EXTRACTED INFORMATION -
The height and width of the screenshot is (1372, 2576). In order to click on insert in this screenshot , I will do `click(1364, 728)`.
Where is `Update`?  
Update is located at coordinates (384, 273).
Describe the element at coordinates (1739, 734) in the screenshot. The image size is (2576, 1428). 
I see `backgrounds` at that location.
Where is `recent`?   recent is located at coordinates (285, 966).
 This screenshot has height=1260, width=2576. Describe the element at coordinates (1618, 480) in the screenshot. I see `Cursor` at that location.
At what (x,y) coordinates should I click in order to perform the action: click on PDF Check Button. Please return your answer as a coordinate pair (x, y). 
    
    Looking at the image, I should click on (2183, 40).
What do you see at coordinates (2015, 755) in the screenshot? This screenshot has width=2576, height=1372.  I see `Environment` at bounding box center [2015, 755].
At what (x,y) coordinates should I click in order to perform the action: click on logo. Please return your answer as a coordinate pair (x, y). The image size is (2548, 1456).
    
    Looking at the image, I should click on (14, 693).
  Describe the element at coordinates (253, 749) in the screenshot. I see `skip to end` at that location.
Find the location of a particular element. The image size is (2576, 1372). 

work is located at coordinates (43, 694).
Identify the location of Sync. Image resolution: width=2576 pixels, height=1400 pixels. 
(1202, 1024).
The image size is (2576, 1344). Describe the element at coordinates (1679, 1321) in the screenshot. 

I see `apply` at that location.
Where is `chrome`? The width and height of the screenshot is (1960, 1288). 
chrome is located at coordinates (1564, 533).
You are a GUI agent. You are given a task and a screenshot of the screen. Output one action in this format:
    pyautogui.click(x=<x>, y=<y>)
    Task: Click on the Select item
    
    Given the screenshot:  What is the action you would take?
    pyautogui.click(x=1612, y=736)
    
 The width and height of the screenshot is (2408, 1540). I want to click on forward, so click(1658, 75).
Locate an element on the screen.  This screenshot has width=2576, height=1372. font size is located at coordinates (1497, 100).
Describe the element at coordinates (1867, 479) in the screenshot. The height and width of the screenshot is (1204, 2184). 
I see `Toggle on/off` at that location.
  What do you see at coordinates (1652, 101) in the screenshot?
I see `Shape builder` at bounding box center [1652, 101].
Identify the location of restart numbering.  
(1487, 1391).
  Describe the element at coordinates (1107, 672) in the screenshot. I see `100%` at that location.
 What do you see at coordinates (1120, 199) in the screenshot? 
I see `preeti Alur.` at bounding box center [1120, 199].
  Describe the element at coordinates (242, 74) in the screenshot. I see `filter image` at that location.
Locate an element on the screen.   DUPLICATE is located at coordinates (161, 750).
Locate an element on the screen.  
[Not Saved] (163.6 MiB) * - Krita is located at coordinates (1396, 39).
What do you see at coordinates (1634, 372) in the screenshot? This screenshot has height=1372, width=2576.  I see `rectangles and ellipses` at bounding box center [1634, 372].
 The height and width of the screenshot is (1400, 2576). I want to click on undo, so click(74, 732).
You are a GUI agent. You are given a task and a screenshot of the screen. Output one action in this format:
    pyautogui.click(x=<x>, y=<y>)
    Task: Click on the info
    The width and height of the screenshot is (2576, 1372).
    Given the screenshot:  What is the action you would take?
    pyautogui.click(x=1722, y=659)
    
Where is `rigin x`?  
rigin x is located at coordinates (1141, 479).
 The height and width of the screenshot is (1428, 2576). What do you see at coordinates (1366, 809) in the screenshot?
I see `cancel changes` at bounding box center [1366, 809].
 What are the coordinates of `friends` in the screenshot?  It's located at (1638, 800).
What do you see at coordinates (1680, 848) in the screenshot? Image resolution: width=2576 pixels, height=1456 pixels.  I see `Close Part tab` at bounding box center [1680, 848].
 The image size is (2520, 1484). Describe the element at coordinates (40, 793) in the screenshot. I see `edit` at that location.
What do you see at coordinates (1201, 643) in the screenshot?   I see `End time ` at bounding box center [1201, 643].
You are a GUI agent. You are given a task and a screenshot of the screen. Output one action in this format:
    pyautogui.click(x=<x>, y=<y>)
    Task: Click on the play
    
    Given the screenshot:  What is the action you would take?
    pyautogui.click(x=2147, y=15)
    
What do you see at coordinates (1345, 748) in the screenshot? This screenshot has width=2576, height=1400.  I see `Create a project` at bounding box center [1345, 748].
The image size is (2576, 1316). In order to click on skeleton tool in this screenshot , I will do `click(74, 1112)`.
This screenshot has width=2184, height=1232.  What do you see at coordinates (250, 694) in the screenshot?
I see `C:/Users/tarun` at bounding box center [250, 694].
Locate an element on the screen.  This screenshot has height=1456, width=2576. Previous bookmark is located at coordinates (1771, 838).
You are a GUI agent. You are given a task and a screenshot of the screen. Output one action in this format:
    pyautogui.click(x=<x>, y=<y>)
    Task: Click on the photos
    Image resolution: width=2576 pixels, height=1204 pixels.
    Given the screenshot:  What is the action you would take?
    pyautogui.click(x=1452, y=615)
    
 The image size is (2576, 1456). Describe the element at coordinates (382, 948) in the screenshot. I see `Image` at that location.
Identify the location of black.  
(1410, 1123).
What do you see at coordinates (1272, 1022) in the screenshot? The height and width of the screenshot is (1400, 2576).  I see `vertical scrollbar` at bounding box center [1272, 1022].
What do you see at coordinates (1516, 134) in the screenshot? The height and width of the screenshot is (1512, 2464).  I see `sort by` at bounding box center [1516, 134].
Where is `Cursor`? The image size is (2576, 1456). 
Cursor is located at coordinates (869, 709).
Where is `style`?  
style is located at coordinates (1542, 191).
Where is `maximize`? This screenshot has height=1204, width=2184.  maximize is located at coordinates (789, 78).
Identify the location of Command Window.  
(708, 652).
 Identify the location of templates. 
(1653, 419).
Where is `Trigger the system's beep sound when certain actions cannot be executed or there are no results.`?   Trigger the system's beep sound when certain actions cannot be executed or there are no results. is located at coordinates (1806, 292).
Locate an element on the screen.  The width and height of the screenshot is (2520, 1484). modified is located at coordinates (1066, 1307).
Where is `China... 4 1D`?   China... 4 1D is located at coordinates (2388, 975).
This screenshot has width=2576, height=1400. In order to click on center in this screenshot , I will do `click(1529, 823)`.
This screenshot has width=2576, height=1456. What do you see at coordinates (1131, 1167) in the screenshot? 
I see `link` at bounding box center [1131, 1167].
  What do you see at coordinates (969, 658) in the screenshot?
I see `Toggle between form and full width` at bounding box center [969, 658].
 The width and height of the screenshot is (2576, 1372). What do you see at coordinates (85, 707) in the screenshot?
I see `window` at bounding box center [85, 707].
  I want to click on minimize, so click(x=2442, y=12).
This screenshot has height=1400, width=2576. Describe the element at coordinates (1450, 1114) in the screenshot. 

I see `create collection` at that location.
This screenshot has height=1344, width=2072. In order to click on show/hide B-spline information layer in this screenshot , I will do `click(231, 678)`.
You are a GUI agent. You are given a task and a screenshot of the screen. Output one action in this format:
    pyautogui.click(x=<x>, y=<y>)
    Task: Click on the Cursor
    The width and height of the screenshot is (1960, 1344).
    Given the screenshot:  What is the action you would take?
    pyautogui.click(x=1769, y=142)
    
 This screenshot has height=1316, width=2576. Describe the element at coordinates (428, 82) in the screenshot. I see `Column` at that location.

WORK TO BE COMPLETED -
Give back, word for word, the material above from its very first line through the line containing "This screenshot has height=1260, width=2576.", including that line.

TASK SOLUTION -
The height and width of the screenshot is (1372, 2576). In order to click on insert in this screenshot , I will do `click(1364, 728)`.
Where is `Update`?  
Update is located at coordinates (384, 273).
Describe the element at coordinates (1739, 734) in the screenshot. The image size is (2576, 1428). 
I see `backgrounds` at that location.
Where is `recent`?   recent is located at coordinates (285, 966).
 This screenshot has height=1260, width=2576. Describe the element at coordinates (1618, 480) in the screenshot. I see `Cursor` at that location.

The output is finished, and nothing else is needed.